**DOCUMENT EXCERPT:**
Dear Stan,
I came across John Marty's name by chance in the digital Hungarian press archive. Several articles first appeared in 1912 with his sensational story as the Vice Governor of Ceylon. He spent his holidays in Budapest, where he met a typewriter girl from a poor family by chance in a pharmacy. The wealthy and gentlemanly Englishman, 42, fell in love with the beautiful young girl (her name was Margit Hermanski or Hermanszky) at first sight and proposed a week later.
The girl's family requested information from the Austro-Hungarian Monarchy's embassy in London, which wrote this about the man:
"Y. C. K. Murty is at present chief official in the island of Ceylon, East province. He has an annual salary of thirty-six thousand crowns, besides a large landed estate, so that his annual income may be estimated at one hundred thousand crowns. He is extremely popular in Ceylon, and his beautiful palace vans was last year the guest the Crown Prince of Germany. Murty, who is a passionate elephant hunter, comes from a prominent Irish family, and is a welcome guest in high society on his visits to Europe."
The girl's family agreed to the marriage and the wedding took place on 16 June 1912 in St. Elisabeth's Church in Budapest. After the wedding, the couple travelled to London and returned to Ceylon at the end of the husband's holiday.
Two years later, in April 1914, a new article about the couple was published in a Hungarian newspaper when they were visiting Budapest. In the interview, the Hungarian wife told of a happy married life, a lively social life and idyllic circumstances. The only dark shadow of the past two years was the birth of a son in Ceylon, who died in babyhood.

**TASKS TO COMPLETE:**
1) According to the letter about John Marty, in which church did he and Margit marry?
2) Name every place the letter about John Marty says the couple went to or lived in after their wedding.
3) Please carry the letter about John Marty on past its final sentence.

**DATASET EXTRACT:**
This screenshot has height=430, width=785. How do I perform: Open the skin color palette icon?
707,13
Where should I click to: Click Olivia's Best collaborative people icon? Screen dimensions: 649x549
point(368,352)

**ANSWERS GIVEN:**
1) St. Elisabeth's Church in Budapest.

2) London, Ceylon, and Budapest (on their visit in April 1914).

3)
The rest of the story was written in 1930 by a Hungarian newspaper. In the early summer of 1914, the couple travelled on from Budapest to London. In July, world war broke out, and communication between the enemy countries became very difficult. It was not until 1925 that the Hermanski family was able to get information about their daughter. According to the article, "the couple left England for Ceylon by boat in mid-August 1914. On the boat, the vice-governor got pneumonia and died. When they lowered her body into the sea, the woman tried to jump into the water after her. ... They tried unsuccessfully to console her. She became withdrawn and melancholy. And before the ship reached Ceylon, she went mad. They never got her off the ship. Under the care of a doctor, she was taken back to England, where her husband's family placed her in a private psychiatric hospital in Salysbury."
She was still living there in 1930, at the time this article was published, and since 1925 the family had received regular letters from the hospital informing them of her condition.
The record of the Colombo hospital about Marty's death in October 1914 can be explained in two ways:
1. The journalist was wrong, the chief official didn't die during the journey, but after his arrival at the hospital.
2. He really died on the ship, was buried in the ocean and the death was administered afterwards.
I hope you found this informations interesting.